Data provided Start Marker

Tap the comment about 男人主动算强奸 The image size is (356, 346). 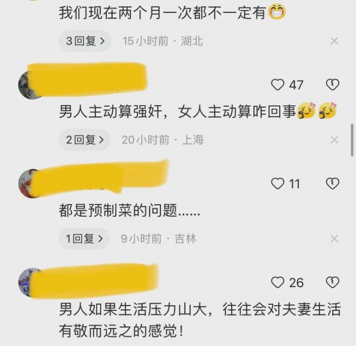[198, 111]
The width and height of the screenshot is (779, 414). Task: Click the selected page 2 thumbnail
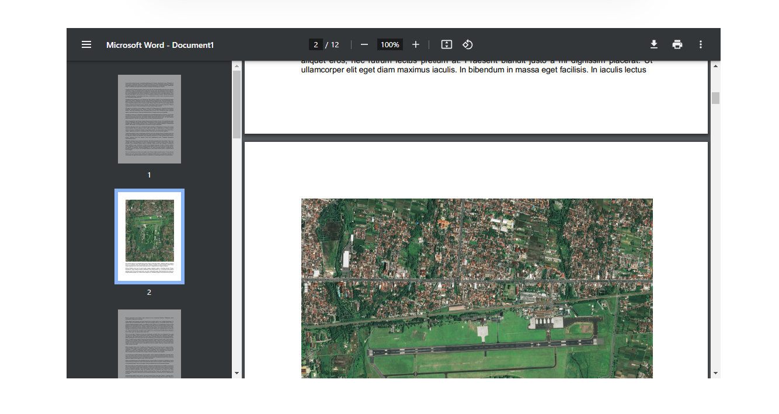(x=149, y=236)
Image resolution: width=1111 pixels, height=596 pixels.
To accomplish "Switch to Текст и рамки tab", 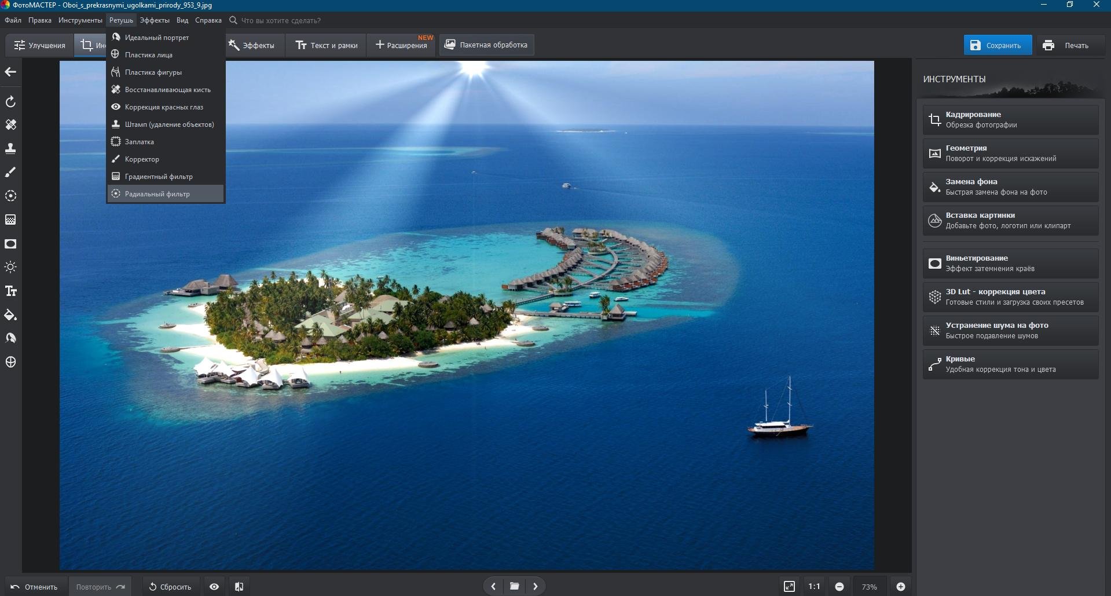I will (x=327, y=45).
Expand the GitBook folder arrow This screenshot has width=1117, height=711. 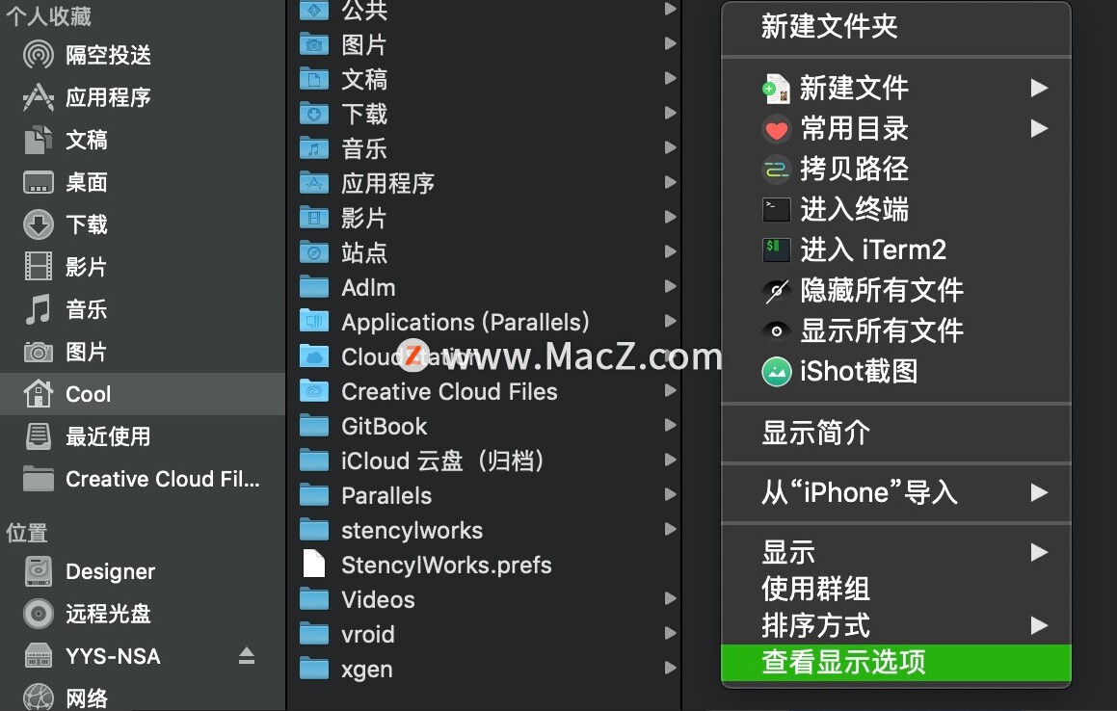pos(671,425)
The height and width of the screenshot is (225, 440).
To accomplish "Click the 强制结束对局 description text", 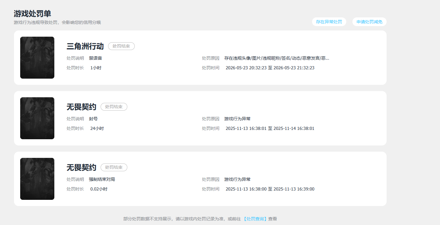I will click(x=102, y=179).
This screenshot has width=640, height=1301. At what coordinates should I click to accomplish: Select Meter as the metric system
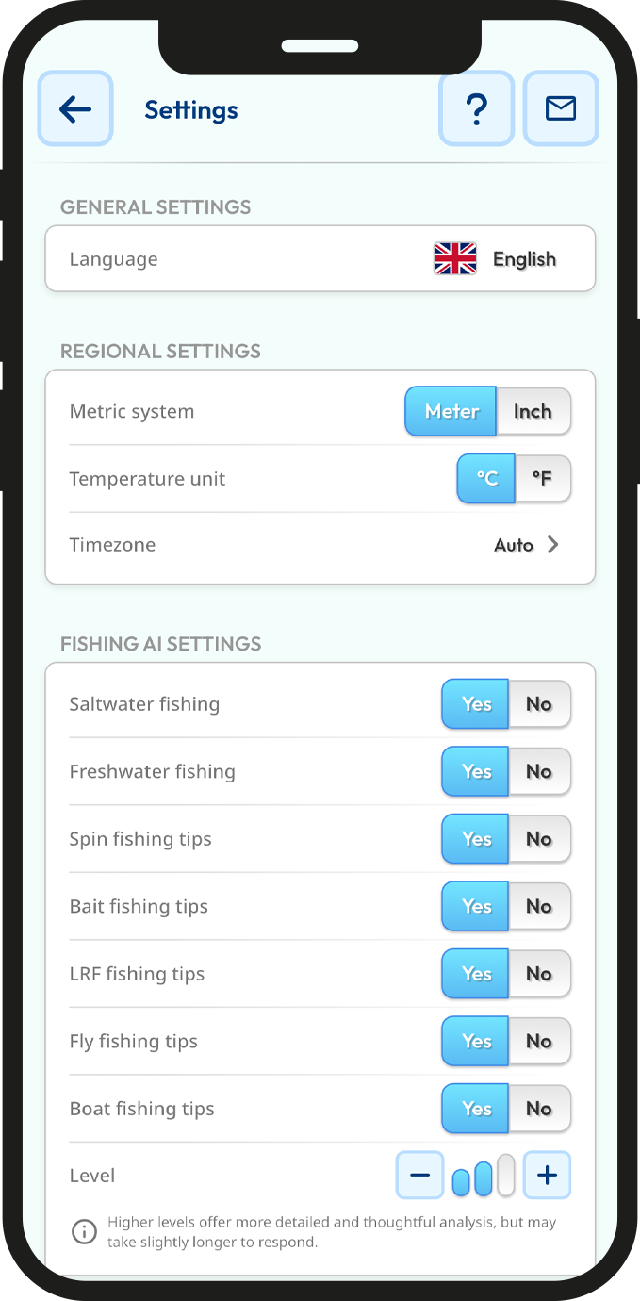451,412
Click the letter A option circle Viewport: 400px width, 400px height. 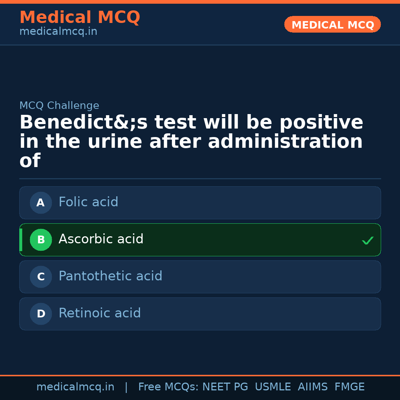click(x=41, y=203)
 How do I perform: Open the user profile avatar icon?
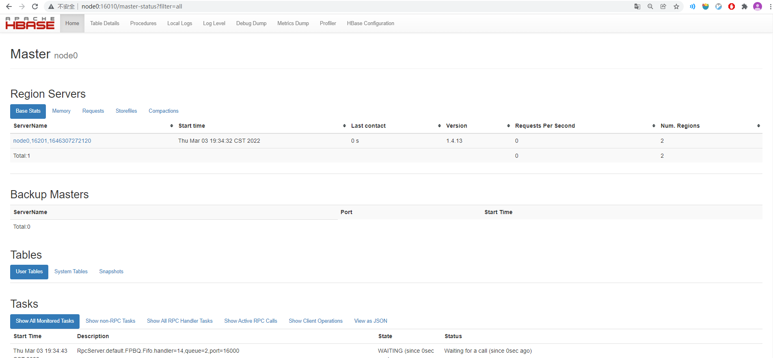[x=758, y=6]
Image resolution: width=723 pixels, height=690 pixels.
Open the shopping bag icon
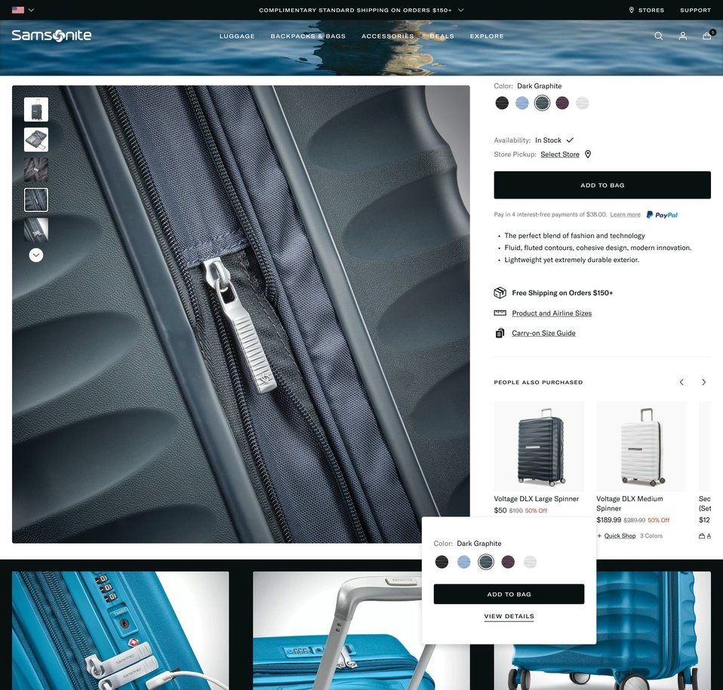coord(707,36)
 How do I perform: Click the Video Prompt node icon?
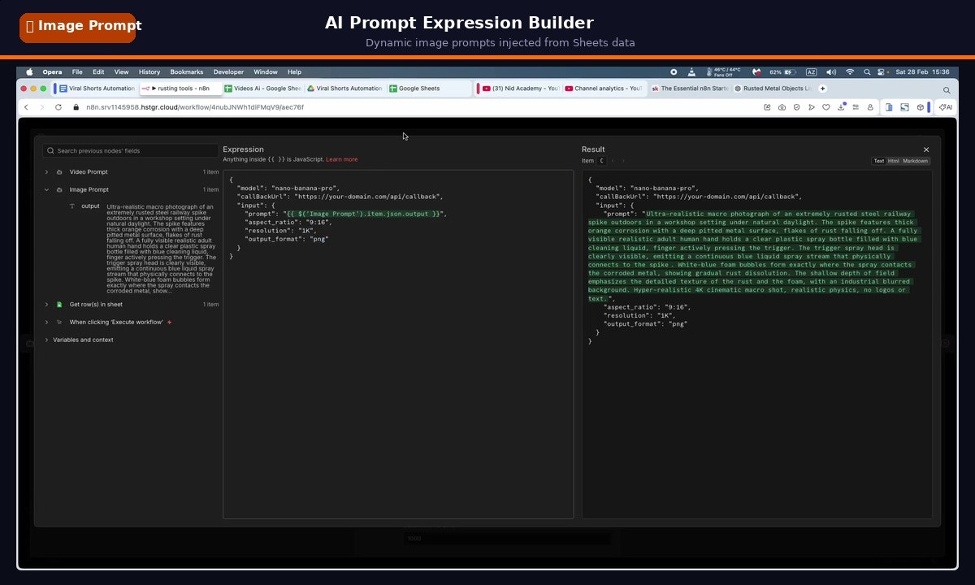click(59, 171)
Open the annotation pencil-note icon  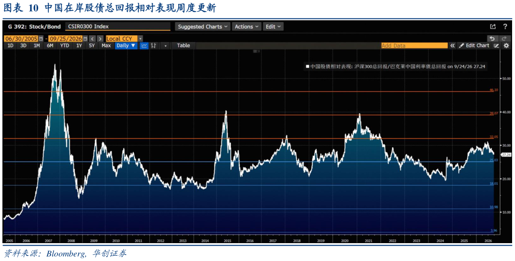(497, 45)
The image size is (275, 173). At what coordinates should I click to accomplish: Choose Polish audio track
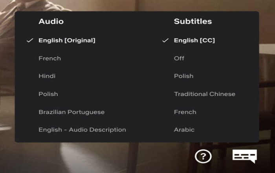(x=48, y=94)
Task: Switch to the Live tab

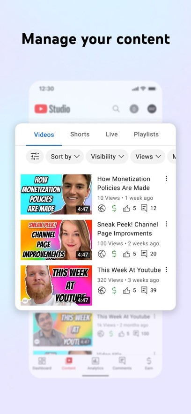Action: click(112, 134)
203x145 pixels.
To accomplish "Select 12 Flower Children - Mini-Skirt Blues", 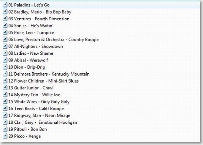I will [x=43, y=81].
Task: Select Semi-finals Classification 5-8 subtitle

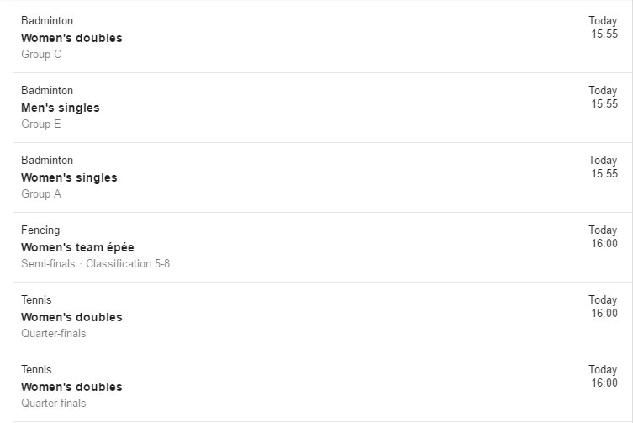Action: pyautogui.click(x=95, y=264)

Data provided End Marker

> Exercise description
Copy all lines from the material that contain "resolution".

> Output for this exercise
Image resolution: width=1111 pixels, height=596 pixels.
Image resolution: width=723 pixels, height=690 pixels.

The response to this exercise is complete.